Text —
# How to fill your iPod for free. Legally. With no moral quandries.



## Guest (Jun 25, 2009)

This post was born out of a private discussion I had with keeperofthegood. It was pointed in some article someone linked to that if you wanted to fill your iPod via the iTunes store a-track-at-a-time it'd cost you more than a car at the old $0.99/song rate. Realistically you can get discounts if you buy on sales, older material, or an album-at-a-time. But it's still not cheap. Far, far more than it cost to buy the iPod that's for sure.

So where do you turn to get music for that miracle of modern technology?

Here are some of my sources for free music that's given away by the artists.

Stereogum: this is an indie music industry blog. Indie artists provide tracks for the posts that are made on them and they're free to download. I get a ton of stuff from here that I'd never hear of any other way: Bat for Lashes, Grizzly Bear, St. Vincent, Bon Iver, Sufjan Stevens, Drity Projectors, Camera Obscura -- the list goes on and on. Some of it is amazing new music, some of it is not my cup of tea. But it's always 5 or 6 new tracks a week at least. My RSS reader of choice even downloads the tracks and puts them in a special playlist for me in iTunes automatically.

Exercise task 1 — Reproduce the rows word for word, from the line containing "Where should I click to: Open" down through the last line of the rows. Omit the pictures.

Data to use —
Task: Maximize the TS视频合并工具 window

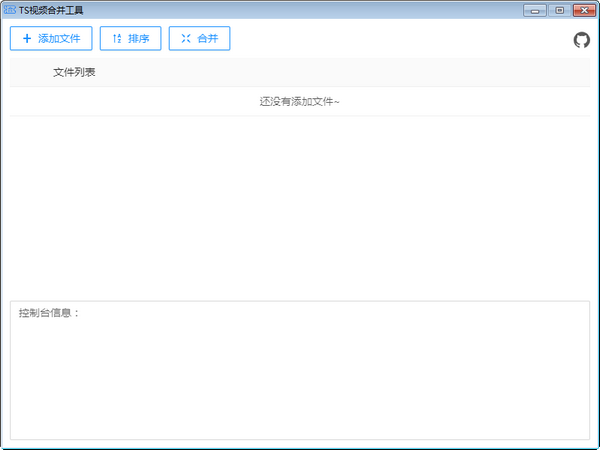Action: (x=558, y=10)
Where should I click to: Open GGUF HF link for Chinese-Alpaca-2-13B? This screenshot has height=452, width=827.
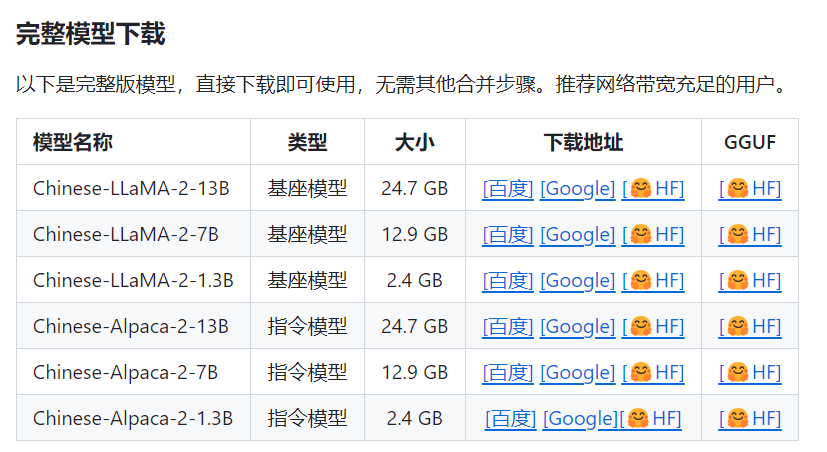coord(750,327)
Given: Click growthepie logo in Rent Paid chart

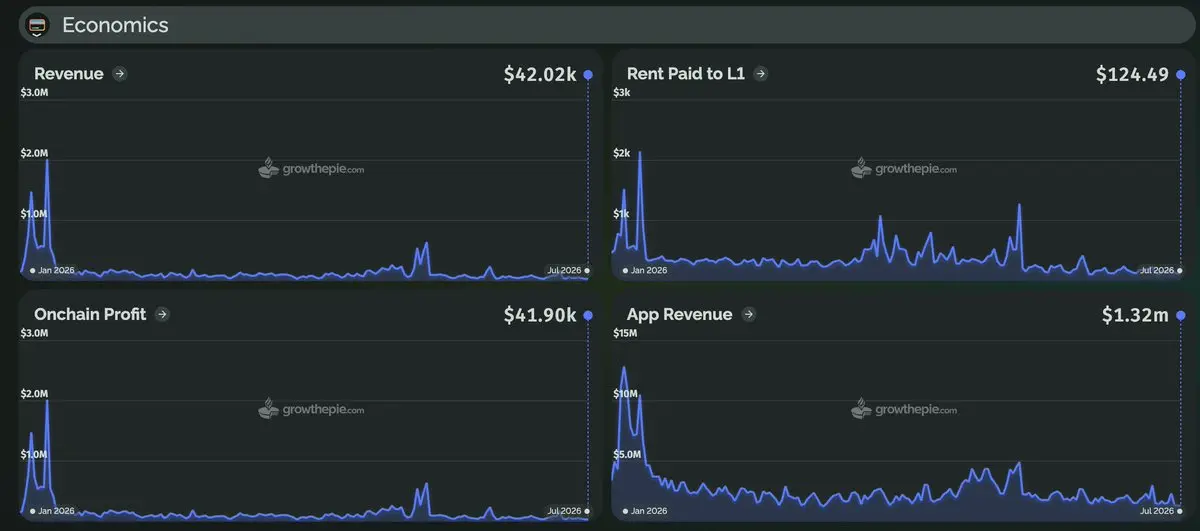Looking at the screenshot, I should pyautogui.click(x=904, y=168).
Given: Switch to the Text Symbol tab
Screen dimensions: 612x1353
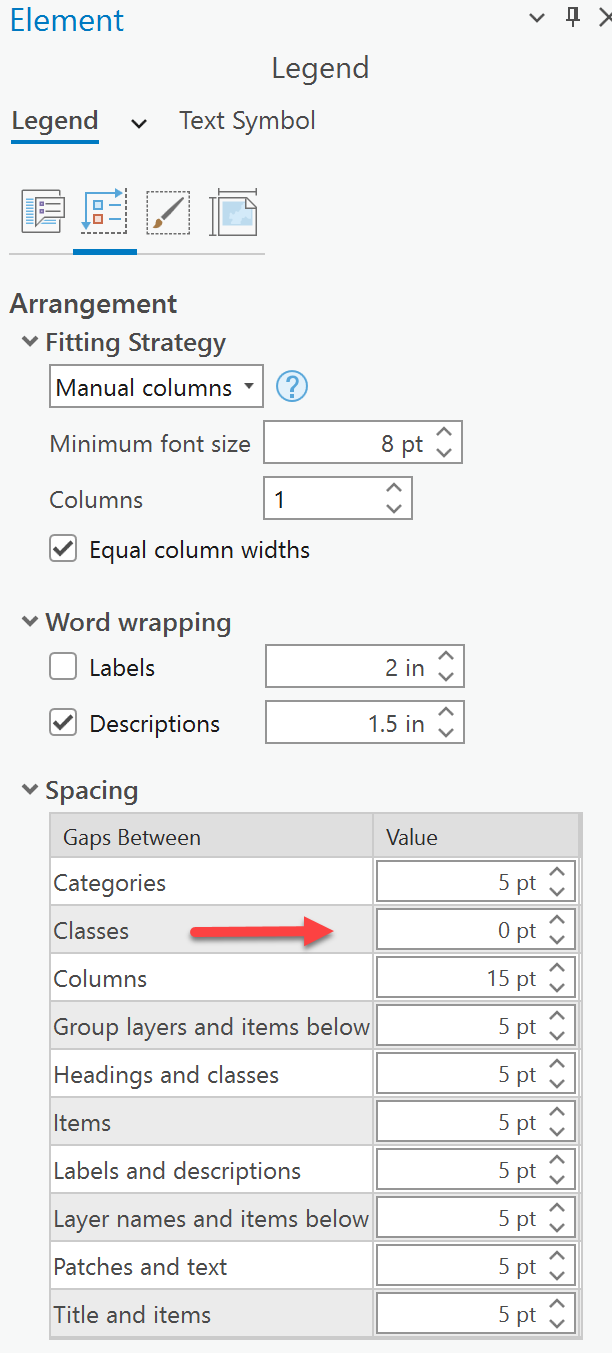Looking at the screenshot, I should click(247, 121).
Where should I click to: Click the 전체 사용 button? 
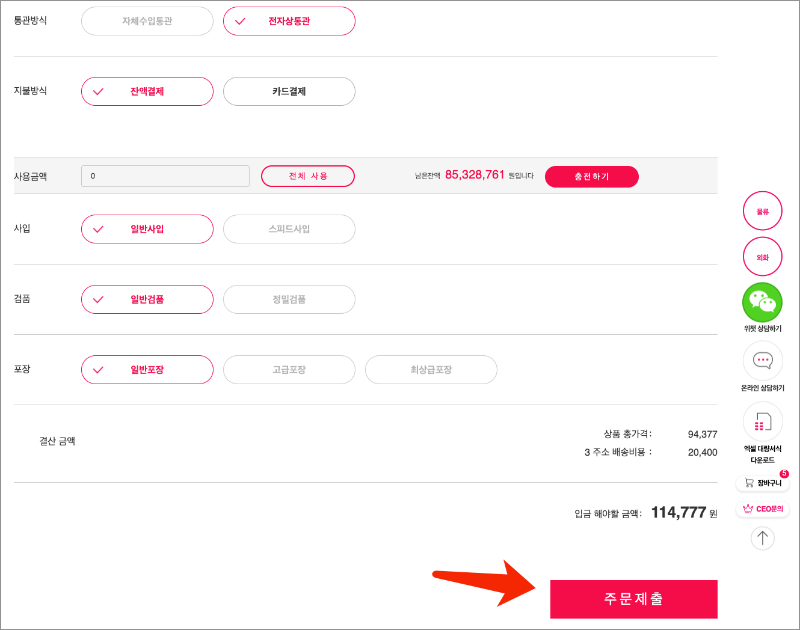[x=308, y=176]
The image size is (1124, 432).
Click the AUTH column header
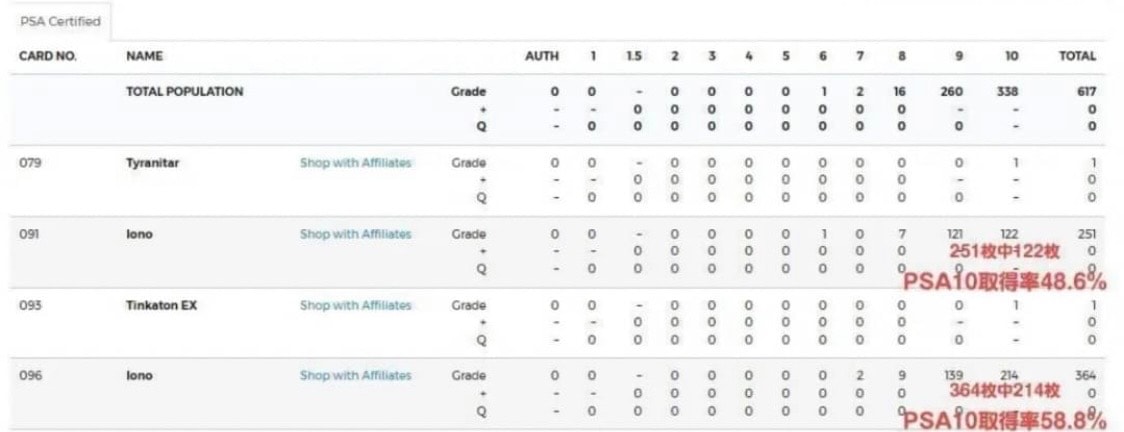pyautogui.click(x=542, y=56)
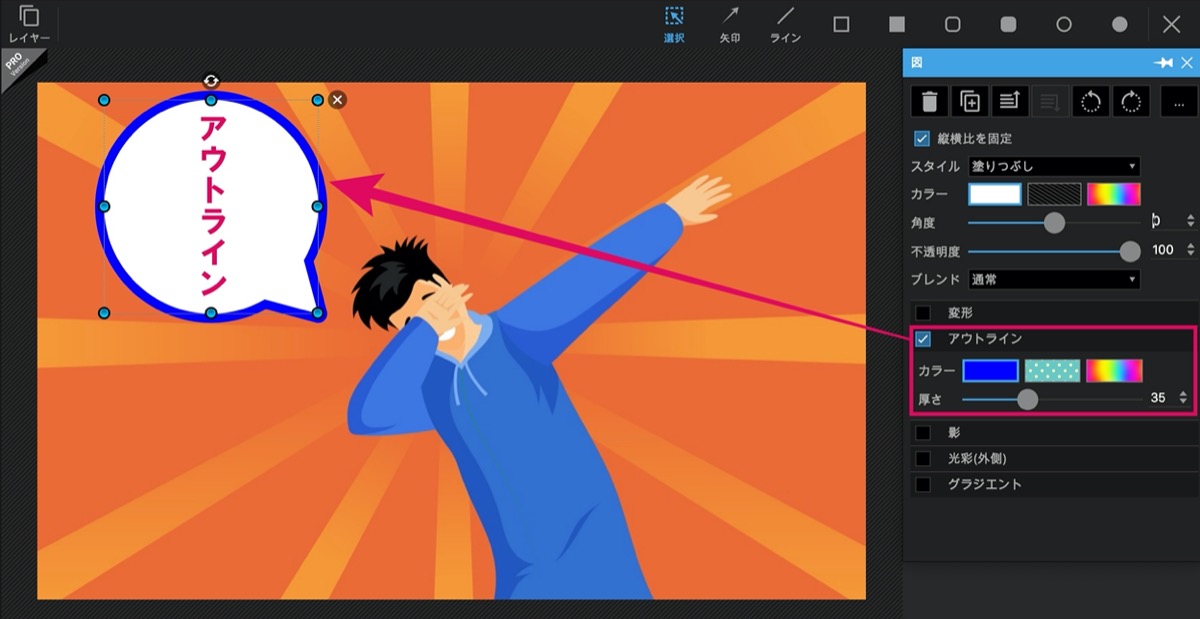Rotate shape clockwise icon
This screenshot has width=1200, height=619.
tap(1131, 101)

Exercise task 2 —
Answer these from the post about filling an iPod with free music:
(a) With whom did the author have the private discussion that led to the post?
(b) What was the old per-song rate in the iTunes store?
(c) At least how many new tracks a week does Stereogum offer?

Solution 1 —
Where should I click to: Open GGUF HF link for Chinese-Alpaca-2-13B? This screenshot has height=452, width=827.
coord(750,327)
Given: Click growthepie logo in Rent Paid chart

Looking at the screenshot, I should pyautogui.click(x=904, y=168).
Given: Switch to the Text Symbol tab
Screen dimensions: 612x1353
Looking at the screenshot, I should click(247, 121).
Where should I click to: Click the 전체 사용 button? 
[x=308, y=176]
The image size is (1124, 432).
Click the AUTH column header
pyautogui.click(x=542, y=56)
Rotate shape clockwise icon
This screenshot has width=1200, height=619.
tap(1131, 101)

Solution 2 —
(a) keeperofthegood
(b) $0.99
(c) 5 or 6